If you enable the agent in Terraform but the guest isn't running qemu-guest-agent, bpg blocks until a timeout on every started VM. Don't enable the agent until the guest actually runs it. I made it a toggle defaulting to off, and install the agent via the vendor-data snippet first — then enable it.

Gotcha #5 — Snippets are uploaded over SSH, not the API#

proxmox_virtual_environment_file with content_type = "snippets" needs the provider's ssh block. Why? The Proxmox REST API has no endpoint to upload a snippet file. Native cloud-init fields are API config values (no SSH), but a custom user/vendor-data snippet is a file in the datastore's snippets/ directory, so bpg SSHes in and writes it. Requirements: an ssh block, and the datastore must have the Snippets content type enabled.

Gotcha #6 — cloud-init is first-boot-only (and the password is invisible)#

Changed a cloud-init password in tfvars and got "No changes"? Two reasons:

  • Proxmox returns cipassword masked (**********), so the provider can't diff it.
  • cloud-init's user/password module runs once, on first boot. Editing it does nothing to a VM that already booted.

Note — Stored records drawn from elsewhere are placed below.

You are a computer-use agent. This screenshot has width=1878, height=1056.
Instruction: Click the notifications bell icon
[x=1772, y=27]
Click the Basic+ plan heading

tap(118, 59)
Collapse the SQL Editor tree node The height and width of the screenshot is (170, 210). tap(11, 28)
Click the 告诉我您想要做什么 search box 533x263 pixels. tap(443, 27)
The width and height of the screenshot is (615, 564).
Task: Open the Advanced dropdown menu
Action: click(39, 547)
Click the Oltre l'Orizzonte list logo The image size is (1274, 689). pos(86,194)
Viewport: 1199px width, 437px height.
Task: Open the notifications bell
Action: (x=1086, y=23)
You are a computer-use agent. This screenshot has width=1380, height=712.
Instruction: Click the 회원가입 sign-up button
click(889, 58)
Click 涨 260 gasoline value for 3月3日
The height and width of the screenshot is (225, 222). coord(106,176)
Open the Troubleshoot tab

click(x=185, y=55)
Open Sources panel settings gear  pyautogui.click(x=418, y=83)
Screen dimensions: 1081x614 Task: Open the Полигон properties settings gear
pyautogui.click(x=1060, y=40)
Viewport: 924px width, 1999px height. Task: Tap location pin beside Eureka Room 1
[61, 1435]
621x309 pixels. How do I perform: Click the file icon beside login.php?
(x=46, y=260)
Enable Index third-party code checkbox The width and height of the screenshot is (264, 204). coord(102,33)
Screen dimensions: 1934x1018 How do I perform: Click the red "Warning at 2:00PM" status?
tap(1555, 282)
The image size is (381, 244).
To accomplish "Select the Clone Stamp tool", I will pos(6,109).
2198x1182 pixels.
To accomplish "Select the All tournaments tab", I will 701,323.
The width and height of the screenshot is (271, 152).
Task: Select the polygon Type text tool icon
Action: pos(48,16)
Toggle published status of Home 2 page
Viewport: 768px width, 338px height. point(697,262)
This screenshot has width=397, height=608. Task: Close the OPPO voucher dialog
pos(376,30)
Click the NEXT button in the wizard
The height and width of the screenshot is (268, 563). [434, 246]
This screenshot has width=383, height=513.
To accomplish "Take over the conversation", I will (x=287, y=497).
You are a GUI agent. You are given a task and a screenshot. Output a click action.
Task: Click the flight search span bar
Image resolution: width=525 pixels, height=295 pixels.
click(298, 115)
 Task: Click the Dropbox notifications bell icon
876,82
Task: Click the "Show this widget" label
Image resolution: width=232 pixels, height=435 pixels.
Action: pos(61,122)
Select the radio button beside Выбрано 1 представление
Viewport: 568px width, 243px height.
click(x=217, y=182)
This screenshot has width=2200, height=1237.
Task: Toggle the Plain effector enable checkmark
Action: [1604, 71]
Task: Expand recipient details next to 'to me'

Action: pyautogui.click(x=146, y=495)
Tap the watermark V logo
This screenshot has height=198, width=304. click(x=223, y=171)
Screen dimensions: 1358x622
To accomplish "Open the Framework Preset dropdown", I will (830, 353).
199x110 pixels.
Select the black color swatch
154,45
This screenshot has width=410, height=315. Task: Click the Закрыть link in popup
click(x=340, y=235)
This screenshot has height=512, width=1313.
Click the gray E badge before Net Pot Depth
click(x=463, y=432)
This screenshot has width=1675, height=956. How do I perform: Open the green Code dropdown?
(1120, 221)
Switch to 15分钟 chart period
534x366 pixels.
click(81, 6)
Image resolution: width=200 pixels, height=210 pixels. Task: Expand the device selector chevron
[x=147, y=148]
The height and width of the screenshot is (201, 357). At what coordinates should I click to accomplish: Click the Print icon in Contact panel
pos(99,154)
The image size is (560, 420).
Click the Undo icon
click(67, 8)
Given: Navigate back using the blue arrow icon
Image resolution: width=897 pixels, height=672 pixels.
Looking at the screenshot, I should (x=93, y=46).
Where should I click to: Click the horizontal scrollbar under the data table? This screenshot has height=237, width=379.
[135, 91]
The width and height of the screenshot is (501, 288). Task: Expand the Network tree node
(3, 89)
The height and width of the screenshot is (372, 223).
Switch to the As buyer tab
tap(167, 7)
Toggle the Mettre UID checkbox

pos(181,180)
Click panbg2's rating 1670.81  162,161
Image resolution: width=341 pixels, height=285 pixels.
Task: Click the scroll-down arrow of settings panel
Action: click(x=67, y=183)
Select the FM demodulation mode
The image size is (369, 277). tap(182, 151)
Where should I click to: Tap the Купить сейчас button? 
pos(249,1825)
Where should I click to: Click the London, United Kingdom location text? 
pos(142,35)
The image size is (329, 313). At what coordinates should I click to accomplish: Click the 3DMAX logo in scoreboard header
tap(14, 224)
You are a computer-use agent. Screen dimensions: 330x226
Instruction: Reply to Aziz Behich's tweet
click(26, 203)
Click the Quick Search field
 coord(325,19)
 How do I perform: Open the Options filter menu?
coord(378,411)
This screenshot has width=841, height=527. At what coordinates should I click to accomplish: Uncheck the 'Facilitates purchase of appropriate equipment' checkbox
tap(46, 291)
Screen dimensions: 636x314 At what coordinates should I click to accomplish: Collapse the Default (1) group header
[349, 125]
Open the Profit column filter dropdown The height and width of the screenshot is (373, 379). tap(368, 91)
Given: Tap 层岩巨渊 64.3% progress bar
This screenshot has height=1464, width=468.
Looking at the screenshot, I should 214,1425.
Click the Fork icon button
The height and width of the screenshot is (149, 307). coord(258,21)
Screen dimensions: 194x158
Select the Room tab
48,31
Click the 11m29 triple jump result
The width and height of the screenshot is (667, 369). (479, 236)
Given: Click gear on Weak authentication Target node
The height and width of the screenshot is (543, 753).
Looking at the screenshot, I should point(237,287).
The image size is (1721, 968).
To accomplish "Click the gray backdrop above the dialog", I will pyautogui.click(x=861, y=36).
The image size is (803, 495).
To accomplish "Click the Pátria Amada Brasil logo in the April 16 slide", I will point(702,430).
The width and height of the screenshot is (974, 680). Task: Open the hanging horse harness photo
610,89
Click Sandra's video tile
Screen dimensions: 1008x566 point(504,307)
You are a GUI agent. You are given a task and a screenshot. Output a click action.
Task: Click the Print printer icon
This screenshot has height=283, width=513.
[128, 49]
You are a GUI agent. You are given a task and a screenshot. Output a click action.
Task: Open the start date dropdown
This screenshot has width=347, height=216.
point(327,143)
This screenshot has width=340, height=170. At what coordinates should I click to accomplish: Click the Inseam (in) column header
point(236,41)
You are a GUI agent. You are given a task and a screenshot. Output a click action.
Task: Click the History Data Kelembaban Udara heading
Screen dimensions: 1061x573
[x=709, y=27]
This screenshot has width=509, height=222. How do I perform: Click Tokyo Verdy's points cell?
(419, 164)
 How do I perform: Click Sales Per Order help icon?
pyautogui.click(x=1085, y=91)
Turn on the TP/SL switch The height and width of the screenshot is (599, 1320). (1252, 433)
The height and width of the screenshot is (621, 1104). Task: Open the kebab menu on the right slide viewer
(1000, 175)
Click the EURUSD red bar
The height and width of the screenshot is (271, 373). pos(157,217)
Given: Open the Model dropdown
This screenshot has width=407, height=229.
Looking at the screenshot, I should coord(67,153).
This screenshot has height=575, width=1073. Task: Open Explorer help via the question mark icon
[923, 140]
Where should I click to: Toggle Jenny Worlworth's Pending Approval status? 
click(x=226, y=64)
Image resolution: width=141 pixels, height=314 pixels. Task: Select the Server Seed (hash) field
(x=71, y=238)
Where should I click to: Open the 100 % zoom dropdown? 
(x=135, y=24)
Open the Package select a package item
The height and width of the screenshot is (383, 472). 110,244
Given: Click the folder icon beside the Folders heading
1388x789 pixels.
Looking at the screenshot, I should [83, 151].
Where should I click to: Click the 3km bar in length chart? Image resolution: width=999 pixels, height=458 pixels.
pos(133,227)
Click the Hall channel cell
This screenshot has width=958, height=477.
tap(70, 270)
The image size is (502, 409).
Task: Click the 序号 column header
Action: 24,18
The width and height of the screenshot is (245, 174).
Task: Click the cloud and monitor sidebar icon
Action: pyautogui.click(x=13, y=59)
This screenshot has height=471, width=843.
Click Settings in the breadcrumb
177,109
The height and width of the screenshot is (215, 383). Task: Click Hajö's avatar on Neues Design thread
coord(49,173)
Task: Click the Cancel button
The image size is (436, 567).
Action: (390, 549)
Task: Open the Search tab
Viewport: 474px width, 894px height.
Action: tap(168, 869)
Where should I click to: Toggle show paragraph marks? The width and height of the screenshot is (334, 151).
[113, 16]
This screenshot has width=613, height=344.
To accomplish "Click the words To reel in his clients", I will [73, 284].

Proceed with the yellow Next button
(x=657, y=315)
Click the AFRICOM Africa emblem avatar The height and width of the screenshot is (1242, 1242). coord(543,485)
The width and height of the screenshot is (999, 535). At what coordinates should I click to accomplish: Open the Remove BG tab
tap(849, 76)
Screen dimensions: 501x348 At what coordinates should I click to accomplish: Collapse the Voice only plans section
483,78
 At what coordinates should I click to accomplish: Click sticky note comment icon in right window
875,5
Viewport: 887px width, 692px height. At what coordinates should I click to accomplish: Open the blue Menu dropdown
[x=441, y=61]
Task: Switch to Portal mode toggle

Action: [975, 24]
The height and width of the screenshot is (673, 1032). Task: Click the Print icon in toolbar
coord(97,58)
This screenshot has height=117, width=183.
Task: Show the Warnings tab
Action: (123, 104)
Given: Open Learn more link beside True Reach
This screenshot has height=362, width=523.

For day-2 password changes on a running VM, use passwd in the guest. To re-seed, recreate the VM (terraform apply -replace=...). Same applies to vendor-data snippets — they apply on first boot.

Gotcha #7 — cicustom is invisible in the GUI#

Your vendor-data reference lives in cicustom, which the Proxmox web UI's Cloud-Init tab does not show. It's CLI/API only:

bash
qm config 784 | grep cicustom        # vendor=local:snippets/vendor-data-x.yaml
cat /var/lib/vz/snippets/vendor-data-x.yaml
# note: `qm cloudinit dump` only supports user|network|meta — NOT vendor

Upside: Terraform is the single source of truth and nobody can silently change it in the UI.

Bonus: don't put file() in terraform.tfvars#

text
Error: Functions may not be called here.

.tfvars files take literal values only. Pass a path string in tfvars and call file() inside a .tf file:

hcl
# tfvars: a literal path
proxmox_ssh = { username = "root", private_key_file = "/home/me/.ssh/id_ed25519" }

# providers.tf: the function call lives here
private_key = file(pathexpand(ssh.value.private_key_file))

How cloud-init actually reaches the VM#

This flow confuses everyone, so here it is explicitly. Terraform does not write into the VM. It writes a file to the node and sets a pointer; Proxmox assembles the media the guest reads at boot:

The files you find under /var/lib/cloud/instances/.../vendor-data.txt inside the VM are step [4] — proof the whole chain worked.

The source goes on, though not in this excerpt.